Frontier goes hypersonic

During benchmark tests, Frontier is asked to solve a bunch of linear algebra equations all at once. These equations contain patterns — certain steps that recur over and over — and Frontier’s machine-learning algorithm can learn to recognize these patterns. Once recognized, it can then determine which equations require what level of precision.

If the equation requires a high level of numerical accuracy, Frontier uses double precision. But if the equation does not require such heightened accuracy, the supercomputer can throttle the precision back to 32, 24, or even 16 bits. This strategy is known as mixed-precision.

Messer compares this strategy to shopping at the grocery store. Double precision is the equivalent of checking every aisle to make sure you get everything on your list. It’s thorough, but time and energy consuming. However, once you learn to see patterns in the grocery store’s layout, you can make your trips more efficient by only visiting certain aisles and grabbing specific items.

“Traditionally, high-performance computing has been all about doing everything in double precision, and there are good reasons for that,” Messer said. “A lot of problems need to calculate something that’s happening because of the influence of two countervailing forces. Climate is a good example of that. You’ve got input from the sun, atmospheric chemistry, all kinds of stuff.”

But, Messer adds, in other cases that extra accuracy doesn’t matter because the calculations don’t require such large numbers. When a supercomputer learns to throttle back for those calculations, it results in huge cost savings of computational resources.

And Frontier did just that. Using mixed-precision, the supercomputer clocked a mind-boggling speed of 9.95 quintillion calculations per second. That’s roughly eight times faster than the calculation speeds that broke the exascale barrier — the equivalent of going from Mach 1 to hypersonic speeds in about a year.

That’s our mission: To enable those questions that can’t be answered anywhere else.
Bronson Messer

Expanding the frontier of science and research

But can it run Crysis? Yes, it can, Messer laughs.

Frontier could run Crysis — or any other video game for that matter — at full frame rate 10,000 times over. However, since the team isn’t allowed to play games, mine cryptocurrency, or check their social media feeds on Frontier, they are instead using its amazing processing powers to advance science and research.
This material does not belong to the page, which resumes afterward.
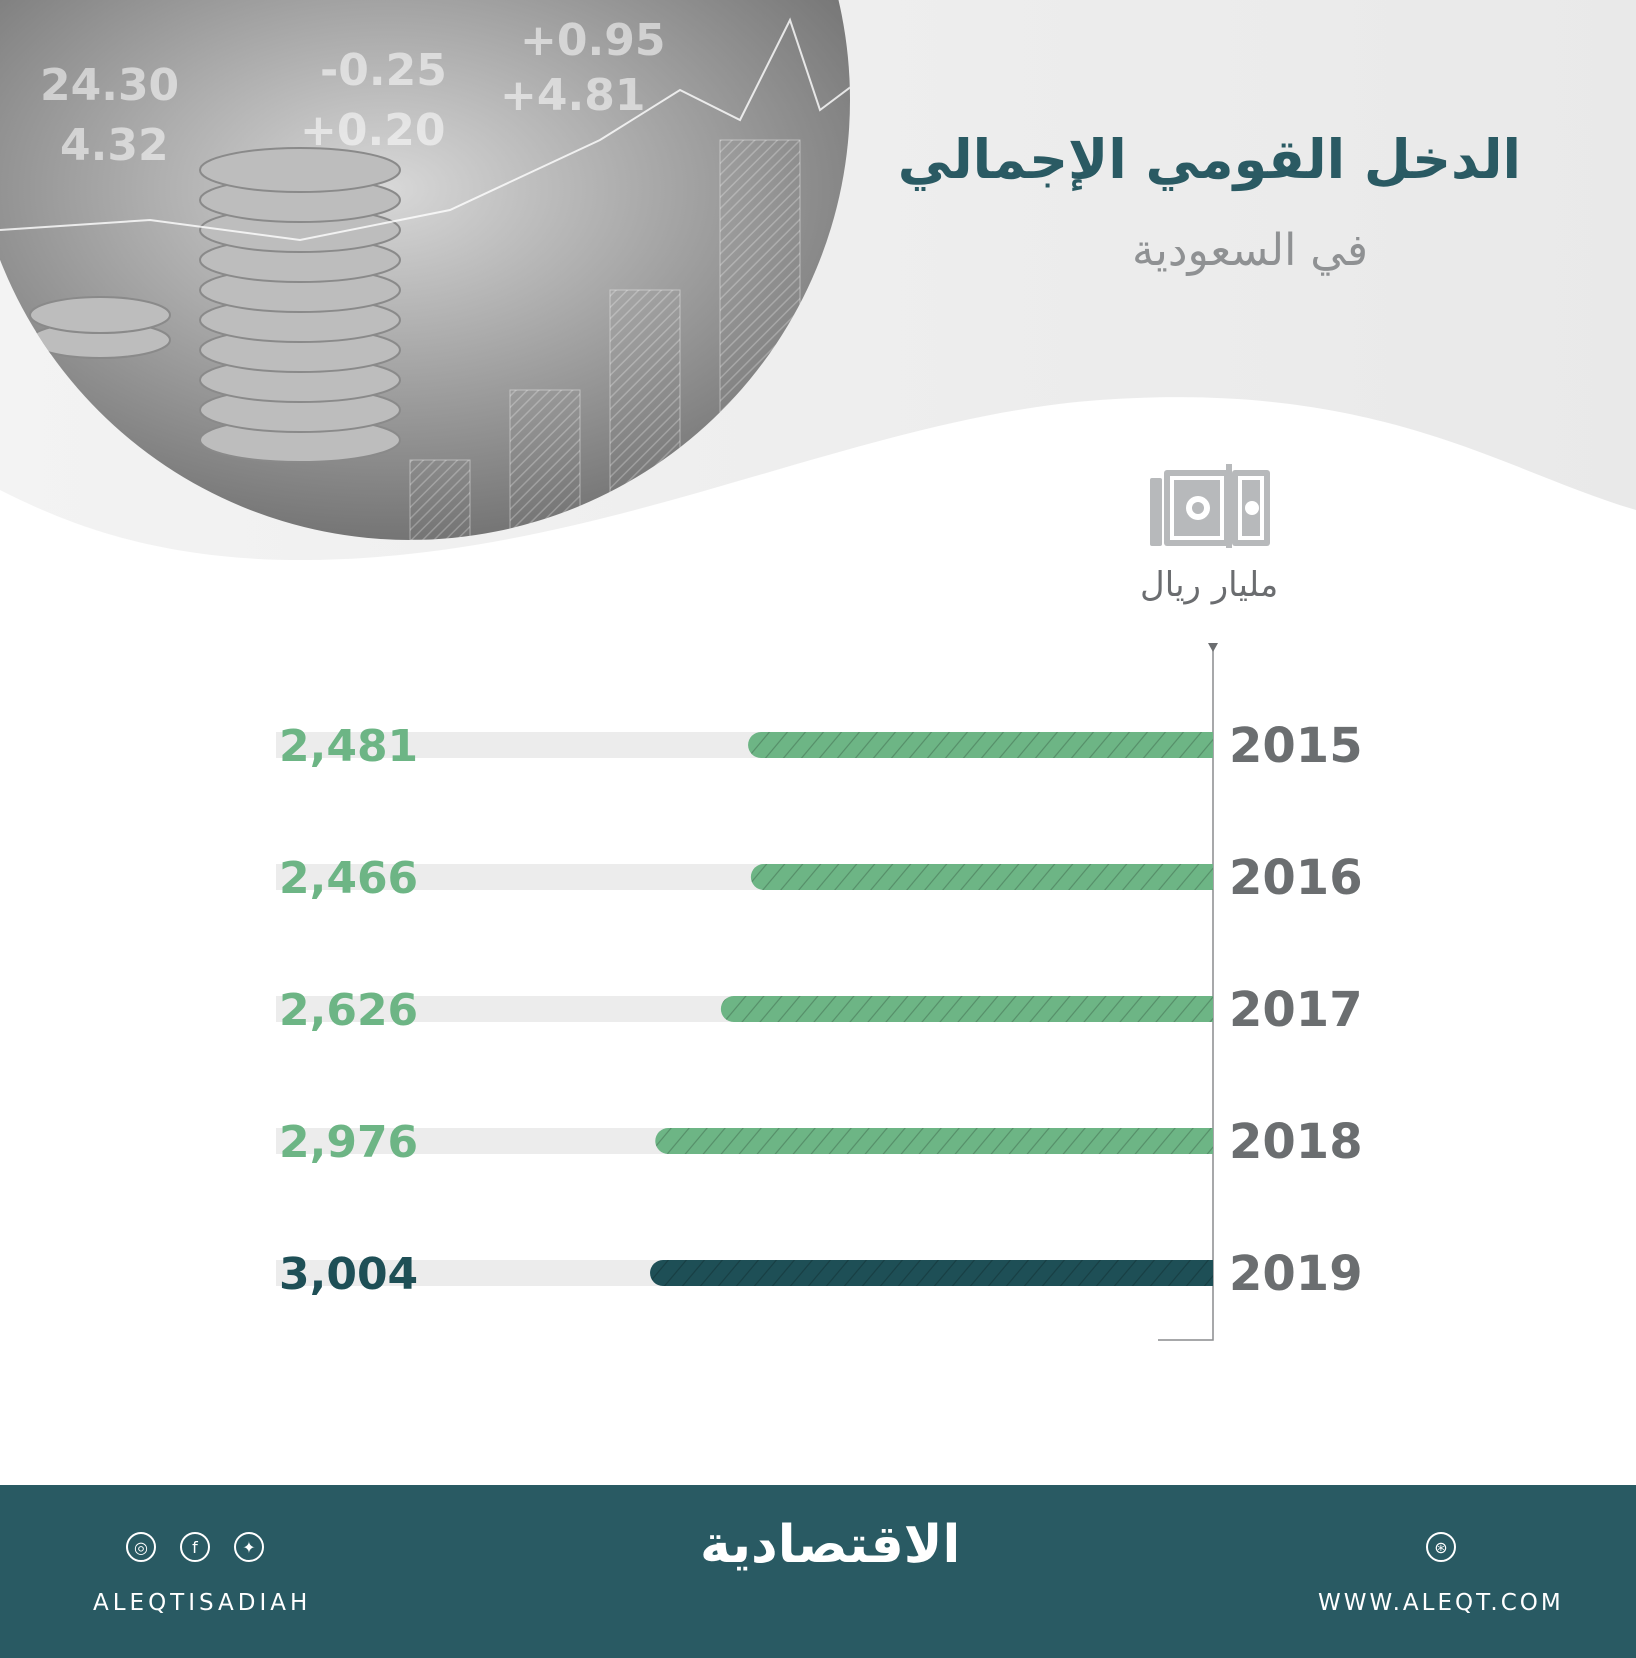 The width and height of the screenshot is (1636, 1658). I want to click on svg-text: +0.95, so click(592, 40).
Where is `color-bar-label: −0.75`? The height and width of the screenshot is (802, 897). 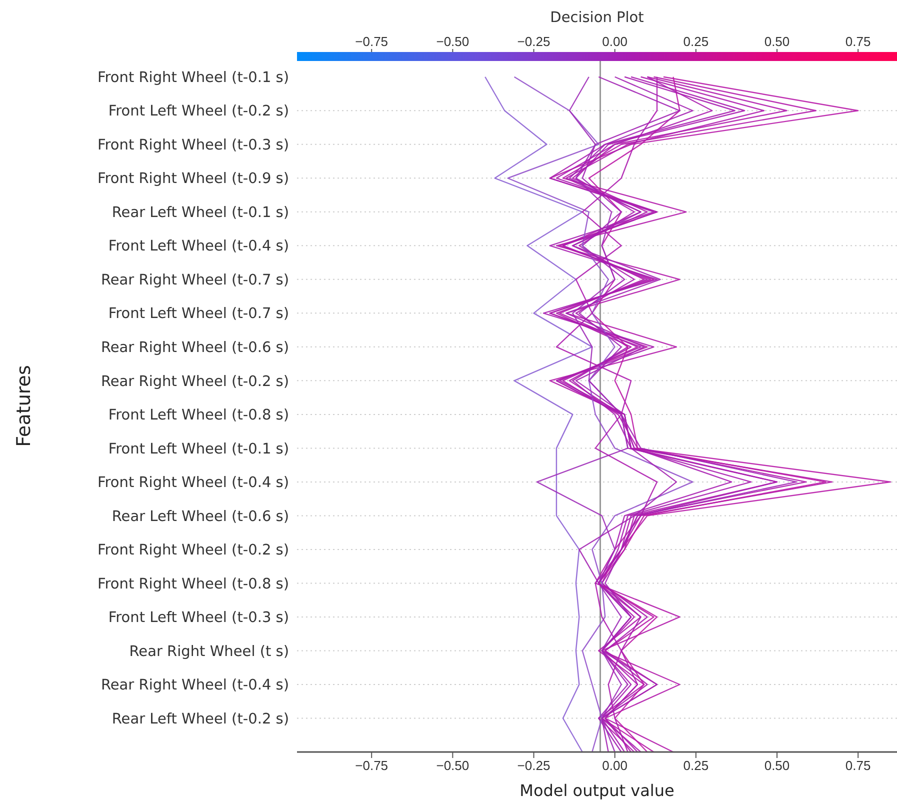 color-bar-label: −0.75 is located at coordinates (372, 42).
The supercomputer is currently helping GE engineers study turbulence and design rotor blades for an open-fan jet engine. Such engines could theoretically improve fuel efficiency by 20%, making air travel cheaper and cleaner.
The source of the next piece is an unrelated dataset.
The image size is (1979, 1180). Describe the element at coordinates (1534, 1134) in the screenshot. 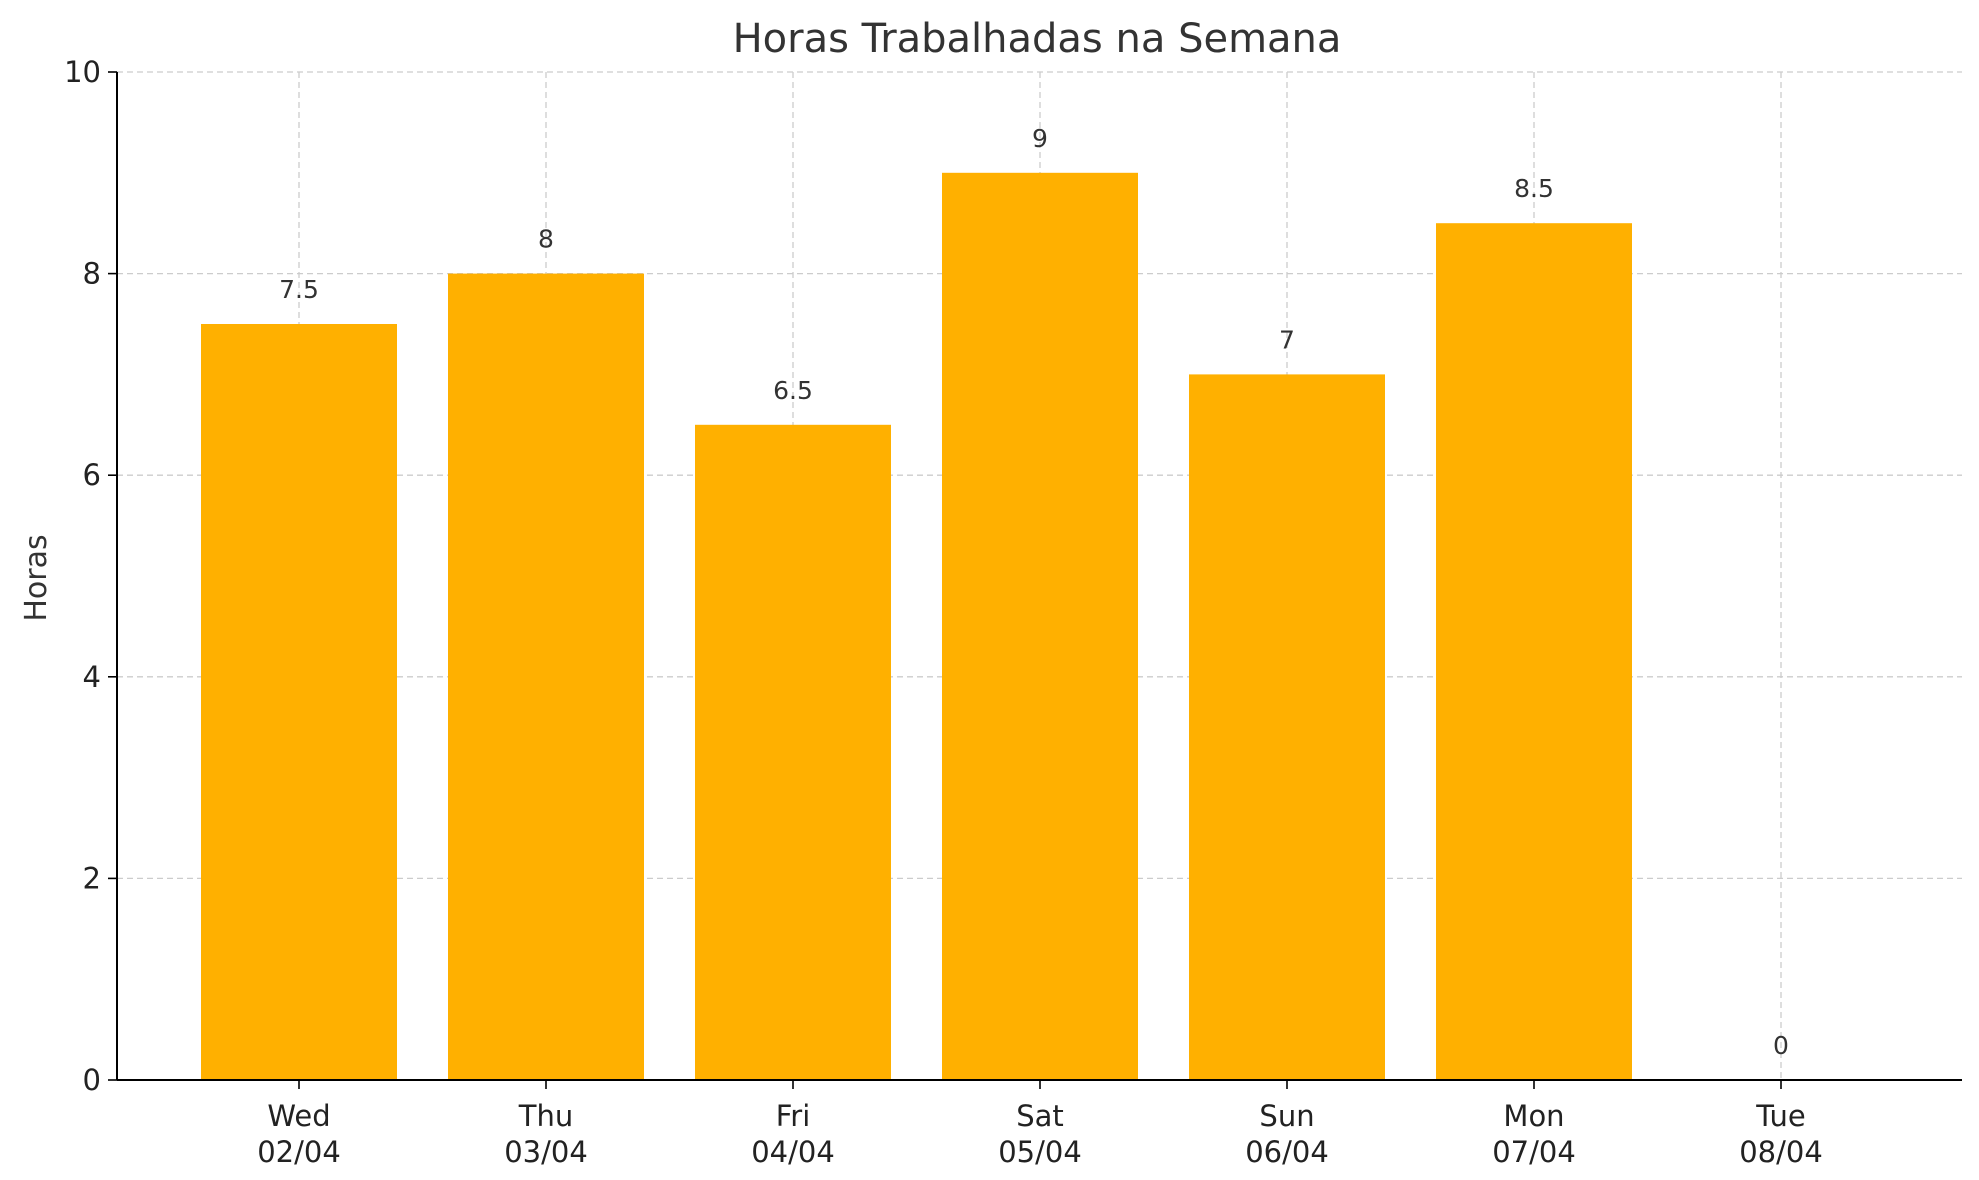

I see `x-tick-label: Mon 07/04` at that location.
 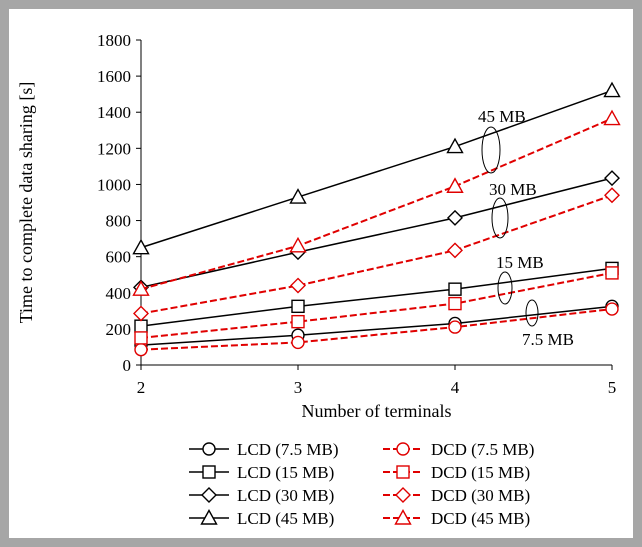 What do you see at coordinates (114, 112) in the screenshot?
I see `y-tick-label: 1400` at bounding box center [114, 112].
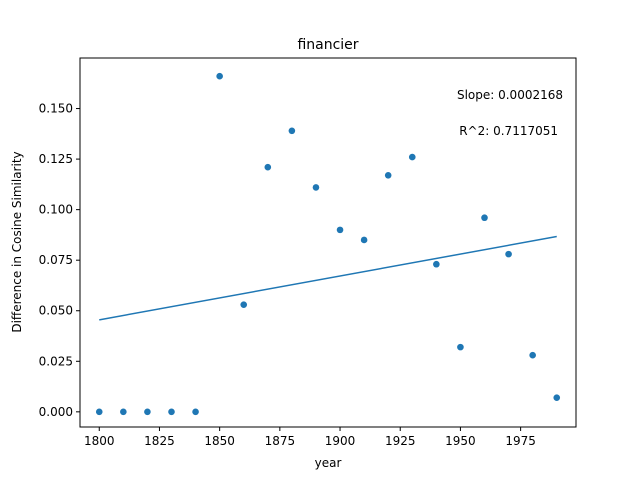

Frontier is also being used to model worldwide cloud formations. The models were part of the Energy Exascale Earth System Model — a project that aims to combine Frontier’s speedy calculations with new software to create climate models that accurately predict decades of change. For their efforts, the team working on these simulations won the 2023 Gordon Bell Special Prize for Climate Modeling.

“We finally have climate models that are at a high enough resolution to resolve clouds for climate simulations at a rate of one simulated year per day. That means you can do a 40-year climate run in about a month, which is a remarkable achievement,” Messer said. “[After all], you want to make sure that you can run your simulations faster than the climate actually changes.”

Frontier also has the potential to help researchers arrange new protein structures for medical therapies, simulate natural disasters to aid emergency planning and forewarning, or make nuclear reactor designs safer by generating high-fidelity models of reactor phenomena.

“There’s no scientific discipline that doesn’t get touched by supercomputing in some way,” Messer said. “We’re going to have projects ranging from the biggest to the smallest scales — from simulations of the universe to quarks being held in nuclei. It’s this ability to attack scientific problems across the spectrum of human inquiry that gets me up and jazzed every morning.”

He added: “That’s our mission: To enable those questions that can’t be answered anywhere else. If they didn’t have that much computing power, they wouldn’t even be able to ask the question.”

And by combining those questions with Frontier’s calculating speed, who knows what other barriers we might one day break through.